Less than 48 hours before Richard Glossip is scheduled to be executed, his attorneys sent a letter on his behalf to Governor Mary Fallin.
Read the entire letter below:
Dear Governor Mary Fallin
On behalf of Mr. Richard Glossip who is scheduled to be executed September 30, 2015, we again respectfully request that you invoke your Constitutional authority to grant a sixty (60) day reprieve. Article 6, § 10 of the Constitution of Oklahoma. We previously requested that you grant such a reprieve for the purposes of allowing Mr. Glossip’s pro bono legal team more time to complete the re-investigation of this case. Along with that request, we tendered some of the newly discovered evidence that we had uncovered. You denied that request, insisting that the proper forum for the presentation of our newly discovered evidence that Mr. Glossip is actually innocent should be in the courts.

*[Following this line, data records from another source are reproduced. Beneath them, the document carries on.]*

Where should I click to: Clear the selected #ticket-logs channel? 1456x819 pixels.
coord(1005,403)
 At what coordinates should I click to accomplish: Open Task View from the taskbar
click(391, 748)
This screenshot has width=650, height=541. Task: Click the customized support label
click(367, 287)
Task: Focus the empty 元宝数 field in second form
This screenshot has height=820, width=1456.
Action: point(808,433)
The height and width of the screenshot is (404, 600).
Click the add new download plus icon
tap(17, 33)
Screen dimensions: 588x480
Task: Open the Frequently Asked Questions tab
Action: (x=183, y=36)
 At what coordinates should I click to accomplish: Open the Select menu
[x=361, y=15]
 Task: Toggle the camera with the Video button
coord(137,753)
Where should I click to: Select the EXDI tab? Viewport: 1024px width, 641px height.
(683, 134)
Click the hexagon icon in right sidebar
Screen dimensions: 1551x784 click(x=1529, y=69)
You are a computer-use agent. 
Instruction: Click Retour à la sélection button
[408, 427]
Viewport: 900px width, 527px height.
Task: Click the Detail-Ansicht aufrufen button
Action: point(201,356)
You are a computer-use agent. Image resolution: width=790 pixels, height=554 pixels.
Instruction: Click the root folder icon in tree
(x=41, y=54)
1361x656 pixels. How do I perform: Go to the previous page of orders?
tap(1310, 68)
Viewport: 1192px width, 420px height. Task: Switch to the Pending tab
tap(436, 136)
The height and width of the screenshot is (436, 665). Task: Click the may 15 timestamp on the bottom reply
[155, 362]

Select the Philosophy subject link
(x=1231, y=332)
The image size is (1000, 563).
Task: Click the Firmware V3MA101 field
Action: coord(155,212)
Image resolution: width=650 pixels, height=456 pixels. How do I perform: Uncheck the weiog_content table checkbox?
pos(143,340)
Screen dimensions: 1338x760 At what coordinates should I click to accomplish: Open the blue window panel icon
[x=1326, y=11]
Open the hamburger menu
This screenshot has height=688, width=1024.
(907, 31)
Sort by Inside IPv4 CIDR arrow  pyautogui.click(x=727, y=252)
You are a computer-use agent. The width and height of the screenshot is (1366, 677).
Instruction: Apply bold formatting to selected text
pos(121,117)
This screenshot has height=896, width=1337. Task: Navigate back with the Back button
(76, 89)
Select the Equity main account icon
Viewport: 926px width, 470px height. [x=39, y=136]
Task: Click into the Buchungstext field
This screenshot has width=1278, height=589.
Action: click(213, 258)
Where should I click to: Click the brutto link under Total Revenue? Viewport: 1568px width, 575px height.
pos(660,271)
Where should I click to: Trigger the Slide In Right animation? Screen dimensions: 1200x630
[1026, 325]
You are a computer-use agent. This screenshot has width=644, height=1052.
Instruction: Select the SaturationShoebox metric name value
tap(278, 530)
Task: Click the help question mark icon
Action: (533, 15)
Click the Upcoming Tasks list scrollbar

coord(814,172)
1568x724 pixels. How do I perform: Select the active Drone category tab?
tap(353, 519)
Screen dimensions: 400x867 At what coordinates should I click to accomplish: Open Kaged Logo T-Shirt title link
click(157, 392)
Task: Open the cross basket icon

Following your decision, on September 15, 2015, we filed our Petition with the Oklahoma Court of Criminal Appeals (OCCA). In that petition, we presented the Court with the newly discovered evidence that we tendered to you. Based upon the evidence presented, the OCCA granted a two week stay so as to give the justices enough time to review the evidence.
During that stay, and after Mr. Glossip would have been killed had the stay not been granted, even more evidence of innocence arose which included, most significantly, an affidavit from Joseph Tapley (attached) and an interview with Justin Sneed. Sadly, this last, and very strong proof of Mr. Glossip’s innocence, was discovered so late that its filing with the OCCA occurred too late for it to be considered. However, this confirmed what we had stated in our previous letter to you; if we are given more time, we will uncover more evidence of Mr. Glossip’s innocence in this case. This fact remains true today, and the investigation will continue, even should Mr. Glossip be executed on September 30. He is innocent, and this case is far too important to the issue of the use of the death penalty as a whole, to stop with this execution.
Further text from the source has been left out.